Otago Regional Council contractors widen channels at Long Beach on Wednesday and Tomahawk on...
Otago Regional Council contractors widen channels at Long Beach on Wednesday and Tomahawk on Friday. PHOTOS: SUPPLIED
High tides combined with storm surges inundated parts of the Otago coastline last week, and forced water over beaches and sandbars into low-lying areas.

Otago Regional Council engineering manager Michelle Mifflin said Brighton was badly affected when water reached the local store and began flooding the camping ground, where people were on Covid-19 lockdown.

The storm surges also affected nearby Taylors Creek, as well as Long Beach and Waikouaiti, north of Dunedin.

The Clutha River mouths were not affected as the high volume of water flowing flushed out sandbar build-up.

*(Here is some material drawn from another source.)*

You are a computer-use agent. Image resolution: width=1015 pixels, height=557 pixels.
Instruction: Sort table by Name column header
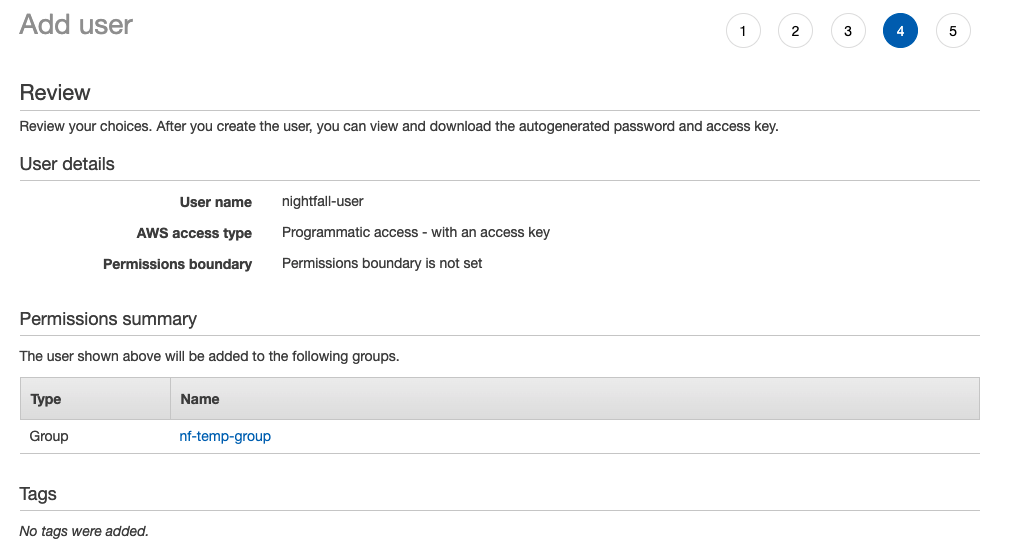click(200, 399)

Ms Mifflin said quick action had been required last week to clear the affected river mouths.

Brighton escaped damage after the community, police and Fire and Emergency New Zealand provided sandbagging to stop the flooding.

"ORC engineering staff monitored the high tides during the night until they receded, and then assessed what could be done during the day to enable built-up water to release back into the sea."

Last Thursday, ORC contractors used diggers to open both Brighton and Taylors Creek mouths, and staff continued to monitor and intervene at coastal mouths at Long Beach, Tomahawk and Hawksbury, she said.

"There are a number of risks if these mouths don’t freely allow water out to sea, which is why this work is considered essential.

"Excess water can cause erosion, it can flood estuaries and lagoons and it can threaten communities in some instances, as we saw last week.

"There’s also a wider environmental and social impact that coastal flooding can have on beaches and coastal habitats."

The river mouths were now functioning normally, but staff would keep a close eye on them, she said.